(MATERIAL FOR THIS TASK)
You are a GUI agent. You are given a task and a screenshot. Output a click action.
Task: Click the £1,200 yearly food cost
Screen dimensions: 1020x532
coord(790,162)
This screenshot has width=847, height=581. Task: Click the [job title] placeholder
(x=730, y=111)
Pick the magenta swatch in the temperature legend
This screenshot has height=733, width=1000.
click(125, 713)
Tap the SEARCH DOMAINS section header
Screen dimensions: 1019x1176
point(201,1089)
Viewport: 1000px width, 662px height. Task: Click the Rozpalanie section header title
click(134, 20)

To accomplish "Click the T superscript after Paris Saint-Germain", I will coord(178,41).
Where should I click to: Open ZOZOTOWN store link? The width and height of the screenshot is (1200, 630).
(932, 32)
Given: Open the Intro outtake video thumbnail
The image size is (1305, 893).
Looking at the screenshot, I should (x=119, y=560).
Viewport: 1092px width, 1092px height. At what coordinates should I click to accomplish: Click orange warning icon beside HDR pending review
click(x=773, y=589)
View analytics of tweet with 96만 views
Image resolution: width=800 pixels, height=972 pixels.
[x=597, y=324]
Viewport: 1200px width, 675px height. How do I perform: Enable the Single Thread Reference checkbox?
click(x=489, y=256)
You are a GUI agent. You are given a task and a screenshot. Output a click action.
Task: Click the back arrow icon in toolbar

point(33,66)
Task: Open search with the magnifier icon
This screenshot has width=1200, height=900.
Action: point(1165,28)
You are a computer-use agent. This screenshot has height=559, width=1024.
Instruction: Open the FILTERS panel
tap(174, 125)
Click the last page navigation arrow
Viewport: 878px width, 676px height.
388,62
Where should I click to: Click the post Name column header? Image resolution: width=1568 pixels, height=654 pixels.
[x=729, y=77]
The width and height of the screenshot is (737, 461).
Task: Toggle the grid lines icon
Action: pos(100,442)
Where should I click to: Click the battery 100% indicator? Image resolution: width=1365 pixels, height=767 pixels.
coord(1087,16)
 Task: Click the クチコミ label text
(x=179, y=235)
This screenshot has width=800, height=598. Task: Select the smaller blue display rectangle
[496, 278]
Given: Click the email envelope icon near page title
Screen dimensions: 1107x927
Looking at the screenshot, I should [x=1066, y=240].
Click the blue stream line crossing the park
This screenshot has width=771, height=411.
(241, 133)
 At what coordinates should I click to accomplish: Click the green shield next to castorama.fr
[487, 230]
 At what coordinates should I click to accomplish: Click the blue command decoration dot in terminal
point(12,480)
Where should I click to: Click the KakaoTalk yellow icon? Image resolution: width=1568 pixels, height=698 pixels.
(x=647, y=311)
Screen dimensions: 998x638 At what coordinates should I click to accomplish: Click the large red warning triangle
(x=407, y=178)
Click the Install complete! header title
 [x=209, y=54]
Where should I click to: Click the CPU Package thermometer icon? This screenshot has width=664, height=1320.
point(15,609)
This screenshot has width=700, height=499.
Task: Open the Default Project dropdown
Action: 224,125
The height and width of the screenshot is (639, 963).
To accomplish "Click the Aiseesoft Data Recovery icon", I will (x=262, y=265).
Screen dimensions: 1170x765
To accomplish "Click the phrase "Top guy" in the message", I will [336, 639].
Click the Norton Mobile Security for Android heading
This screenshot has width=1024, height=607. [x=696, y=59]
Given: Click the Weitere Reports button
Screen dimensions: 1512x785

(EXERCISE BRIEF)
Retype, without any change, every line from the one with "Screen dimensions: 1170x765" to the bottom of the listing.

(ANSWER SPACE)
Screen dimensions: 1170x765
To accomplish "Click the phrase "Top guy" in the message", I will [336, 639].
Click the Norton Mobile Security for Android heading
This screenshot has width=1024, height=607. [x=696, y=59]
Given: Click the Weitere Reports button
Screen dimensions: 1512x785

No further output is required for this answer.